十二社(じゅうにそう)熊野神社

新宿区西新宿2-11-2 (令和6年4月1日)

東経139度41分29.75秒、北緯35度41分11.6秒に鎮座。

この神社は新宿中央公園の北西に鎮座しています。そのため、参道を通勤路代わりに利用する人、散策の途中で立ち寄る人、参拝者などで、常に人の来訪が絶えません。
境内や社殿なども良く整備され、周囲に緑が多く、とても都内中心地に立地する神社とは思えない素敵な神社です。
又、ここには享保12年(1727)建立の江戸はじめがいて、狛犬ファンにも見逃せない神社です。

御祭神:櫛御気野大神(素戔嗚大神)・伊邪奈美大神
例祭日:1月1日・歳旦祭、2月3日・節分祭追難式、5月下旬・稲荷・弁天祭、6月30日・夏越の大祓式、9月21日・例大祭、9月中旬・神輿渡御(3年に一度宮神輿渡御)、11月酉の日・酉の市、12月31日・年越しの大祓式
境内社:厳島神社、大鳥三社、稲荷神社
由緒
 十二社の熊野神社は、室町時代の応永年間(1394〜1428)に中野長者と呼ばれた鈴木九郎が、故郷である紀州の熊野三山より十二所権現をうつし祠ったものと伝えられます〔一説に、この地域の開拓にあった渡辺輿兵衛が、天文・永禄(1532〜69)の熊野の乱に際し、紀州よりこの地に流れ着き、熊野権現を祀ったともいいます〕。
 鈴木家は、紀州藤代で熊野三山の祠官をつとめる家柄でしたが、源義経に従ったため、奥州平泉より東国各地を敗走し、九郎の代に中野(現在の中野坂上から西新宿一帯)にすむようになりました。
 九郎は、この地域の開拓にあたるとともに、自身の産土神である熊野三山より若一王子宮を祀りました。その後鈴木家は、家運が上昇し、中野長者と呼ばれる資産家になったため、応永10年(1403)熊野三山の十二所権現すべてを祀ったといいます。
 この十二所が、昭和45年(1970)までこの地の町名であった十二社と読み変ったものとされますが、別に複数の社を一つに祀る相(双)殿形式で十二の社を祀った十二相(双)殿からきたという設もあります。江戸時代の文献にはこの他、十二處・十二荘・十二叢・十二層などの記述が見られます。
 神社は、江戸時代には、熊野十二所権現社と呼ばれ、幕府による社殿の整備や修復も何回か行われました。
 また、享保年間(1716〜35)には八代将軍吉宗が鷹狩を機会に参拝するようになり、滝や池を擁した周辺の風致は江戸西郊の景勝地として賑わい、文人墨客も多数訪れました。
 明治維新後は、現在の櫛御気大神(須佐之男命の別名)・伊邪那美大神を祭神とし、熊野神社と改称し現在にいたっています。
 氏子町の範囲は、西新宿ならびに新宿駅周辺及び歌舞伎町を含む地域で、新宿の総鎮守となっています。
境内由緒書き より。

十二社熊野神社公式サイトはこちらから

「十二社熊野神社の文化財」「神輿蔵」「十二社の碑」「七人役者図絵馬 式三番奏納額」「太田南畝の水鉢」案内はこちらで

参道入口

参道

境内入口

境内入口右側に有る十二社の碑 纏碑

拝殿

阿は宝珠、吽は二本に分れた角付きの尾立狛犬です。小頭で顎が尖り、前足を踏ん張り、逞しい身体に太い尾をピンと立たせた威勢の良い狛犬です。拡大写真はこちら。

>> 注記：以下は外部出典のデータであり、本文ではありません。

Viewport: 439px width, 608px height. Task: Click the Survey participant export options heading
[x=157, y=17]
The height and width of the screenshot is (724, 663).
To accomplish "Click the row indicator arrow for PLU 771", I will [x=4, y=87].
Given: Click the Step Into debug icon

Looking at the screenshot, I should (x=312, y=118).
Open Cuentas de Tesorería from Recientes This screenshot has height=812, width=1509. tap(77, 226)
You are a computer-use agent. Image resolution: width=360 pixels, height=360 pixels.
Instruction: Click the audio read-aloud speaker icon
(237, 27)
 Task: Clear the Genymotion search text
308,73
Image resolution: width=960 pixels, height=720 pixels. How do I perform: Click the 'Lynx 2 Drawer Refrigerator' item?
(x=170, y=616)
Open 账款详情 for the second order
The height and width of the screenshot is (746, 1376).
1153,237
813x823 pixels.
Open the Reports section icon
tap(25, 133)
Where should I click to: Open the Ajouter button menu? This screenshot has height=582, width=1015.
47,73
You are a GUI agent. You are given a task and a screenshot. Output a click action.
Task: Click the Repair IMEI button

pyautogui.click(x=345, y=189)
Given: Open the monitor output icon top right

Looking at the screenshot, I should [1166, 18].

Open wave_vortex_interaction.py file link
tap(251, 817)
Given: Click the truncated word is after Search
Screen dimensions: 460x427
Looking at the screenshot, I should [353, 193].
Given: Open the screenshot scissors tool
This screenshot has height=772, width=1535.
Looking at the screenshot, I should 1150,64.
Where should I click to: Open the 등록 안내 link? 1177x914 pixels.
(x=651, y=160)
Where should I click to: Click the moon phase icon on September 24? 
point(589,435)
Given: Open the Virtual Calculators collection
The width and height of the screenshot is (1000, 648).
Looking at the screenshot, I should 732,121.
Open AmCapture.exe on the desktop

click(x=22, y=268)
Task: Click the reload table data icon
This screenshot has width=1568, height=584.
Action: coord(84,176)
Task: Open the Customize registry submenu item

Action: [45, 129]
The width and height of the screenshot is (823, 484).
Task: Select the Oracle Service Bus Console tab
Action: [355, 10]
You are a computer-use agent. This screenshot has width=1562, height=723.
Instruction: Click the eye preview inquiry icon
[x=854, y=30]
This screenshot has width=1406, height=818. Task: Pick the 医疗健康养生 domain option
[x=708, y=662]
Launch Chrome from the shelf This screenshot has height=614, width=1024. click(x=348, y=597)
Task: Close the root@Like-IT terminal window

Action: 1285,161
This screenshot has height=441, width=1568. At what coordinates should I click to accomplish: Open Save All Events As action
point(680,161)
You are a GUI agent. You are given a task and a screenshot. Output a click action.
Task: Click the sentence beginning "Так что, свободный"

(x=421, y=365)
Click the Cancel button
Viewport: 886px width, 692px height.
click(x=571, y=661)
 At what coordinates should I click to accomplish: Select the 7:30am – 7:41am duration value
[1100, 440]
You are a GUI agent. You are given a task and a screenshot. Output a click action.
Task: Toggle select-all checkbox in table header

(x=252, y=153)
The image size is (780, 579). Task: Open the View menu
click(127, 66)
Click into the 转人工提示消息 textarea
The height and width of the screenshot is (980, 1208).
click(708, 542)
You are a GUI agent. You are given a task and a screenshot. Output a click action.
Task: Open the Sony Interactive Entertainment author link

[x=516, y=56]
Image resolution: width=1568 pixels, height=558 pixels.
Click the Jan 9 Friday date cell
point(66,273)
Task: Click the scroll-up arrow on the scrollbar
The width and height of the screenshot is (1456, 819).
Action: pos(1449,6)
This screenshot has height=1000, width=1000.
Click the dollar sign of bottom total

(内藤新宿下町・石工 吉右エ門 文化元甲子年(1804)9月吉日建立)

拝殿内部

本殿


大鳥神社

享保12年(1727)「角筈村上野百姓店児講中」により寄進されたもので、お腹の下が刳り抜きになっていないはじめちゃんです。胸の下の部分に建立年や奉納者名が記されています。吽は角つきで、如何にもやんちゃそうな顔つきが可愛いですね。東京の古い狛犬は皆、空襲で焼けてしまっていたとばかり思っていました。認識不足を深く反省!!拡大写真はこちら。

(享保12年(1727)建立)

稲荷神社

厳島神社

角筈 胡桃下稲荷社碑 倉稲魂碑

神楽殿

灯籠にも狛犬のレリーフが…岩狛と飛び狛です。嬉しいですね。